PROVIDED PASSAGE section start

Early on in John McTiernan's 1990 film adaptation of The Hunt for Red October, there's a short but revealing scene depicting the USS Dallas, a Los Angeles-class nuclear-powered attack sub (SSN) as it cruises off the Soviet naval base of Polyarny. In this sequence, we see Hollywood's semi-realistic take on the hazardous missions undertaken by the men of the "Silent Service"; a crack sonar operator (played by Law & Order CI cast member Courtney B. Vance) detects a new Soviet missile submarine as it comes out of the "barn" where the boomers are kept. And while some of the details were wrong, as Tom Clancy has stated in various interviews, this taut sequence catches the spirit and the tension of America's submarine sentinels who really did serve in those "cramped steel cylinders on spy missions off the rugged coasts of the Soviet Union."

With the twin specters of the memory of Japan's attack on Pearl Harbor on Dec. 7, 1941 and the prospect of a war with the Soviet Union, the United States Navy and allied fleets deployed hundreds of submarines --starting with 1940s diesel-powered boats in the early days of the Cold War, then upgrading to nuclear subs in the 1950s -- on more than 2,000 missions to keep watch on the various naval bases and forces of the USSR. After all, it had been the lack of accurate intelligence about the Japanese carrier force that had been partially responsible for the American failure to detect and defend against the air strikes on Oahu on the Day of Infamy; now, with Josef Stalin's aggressive expansion of the Soviet sphere of influence in Eastern Europe and elsewhere and the Soviet possession of the Bomb far earlier than anticipated (thanks to the Rosenbergs and other Soviet spies), intelligence gathering on Soviet naval capabilities and intentions became a top priority. And the obvious tool for this job was the Navy's submarine force.

Based on interviews, painstaking research, and the release of some previously classified materials, authors Sherry Sontag, Christopher Drew, and Annette Lawrence Drew have written a gripping and very revealing look at a secrecy-shrouded part of Cold War history most readers had only glimpsed through the eyes of such novelists as Edward L. Beach (Cold is the Sea) and Tom Clancy (The Hunt for Red October, Red Storm Rising); the narrative is just as full of suspense, drama (imagine, for instance, being in a GUPPY-class diesel submarine in Soviet waters, with Red Fleet surface warships pinging away with sonar and dropping depth charges) as any Clancy techno-thriller, with the difference being that Blind Man's Bluff is no work of imaginative fiction.

As the authors declare in their prologue, the book's 12 chapters are "about submarines, espionage, and geopolitics, but it is also a book about people: the poetry-spouting deep-sea scientist who was asked to conjure up ways of recovering nuclear missiles from the ocean floor; the Naval Intelligence officer whose childhood memories led him to conjure up the idea of tapping Soviet underwater communications cables; a cowboy sub commander who couldn't resist sneaking up within feet of Soviet subs; the men whose sub was held underwater with barely enough air to keep them alive as Soviet ships above rained down explosives." There is also the authors' research into the loss of USS Scorpion, a spy sub that sank with its entire crew in 1968 for reasons the Navy has never publicly speculated on.

Considering the complexity of the topic and the ingrained reluctance of the Silent Service to talk openly about subs and their clandestine operations, the authors do a good job in creating a compelling and informative account of the Navy's covert Cold War missions. Blind Man's Bluff is well-written and very accessible; I like the fine balance Sontag and the Drews managed to attain between the technical details of the boats and their equipment and the very human drama of the skippers -- mostly men in their mid-30s -- and sailors who served aboard the subs. It's a book that reads like The Hunt for Red October, only more gripping because it is all very real.

PROVIDED PASSAGE section end

Please answer these questions from the review:
(a) Off which Soviet naval base does the USS Dallas cruise in the film scene?
(b) How many chapters does the book have?
(c) In what year did USS Scorpion sink?
The material after this review isn't needed.

DATA SECTION section start

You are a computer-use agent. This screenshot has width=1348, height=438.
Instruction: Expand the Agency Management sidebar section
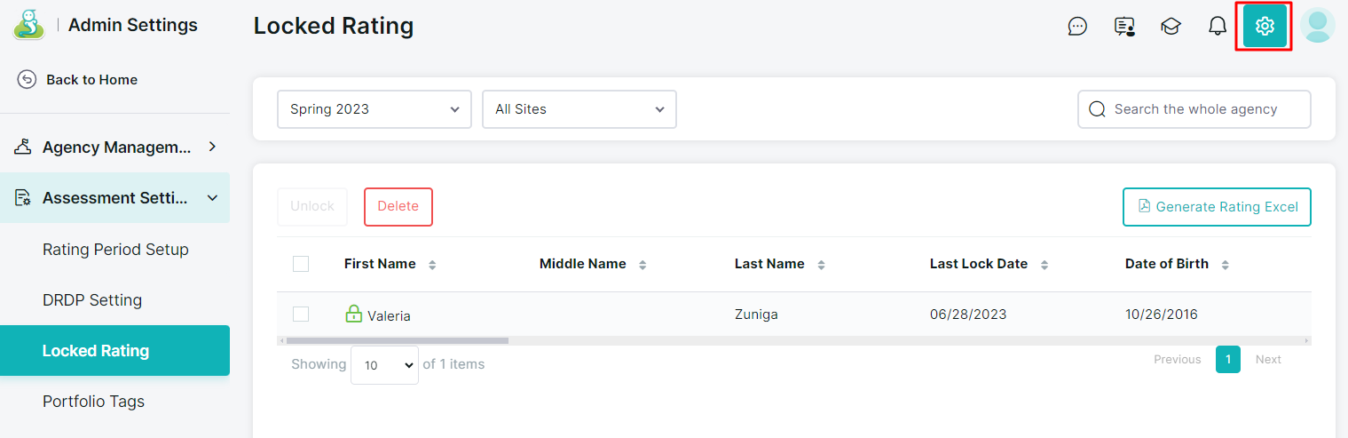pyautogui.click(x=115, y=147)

DATA SECTION section end

◆ **ANSWER SPACE**
(a) Polyarny
(b) 12
(c) 1968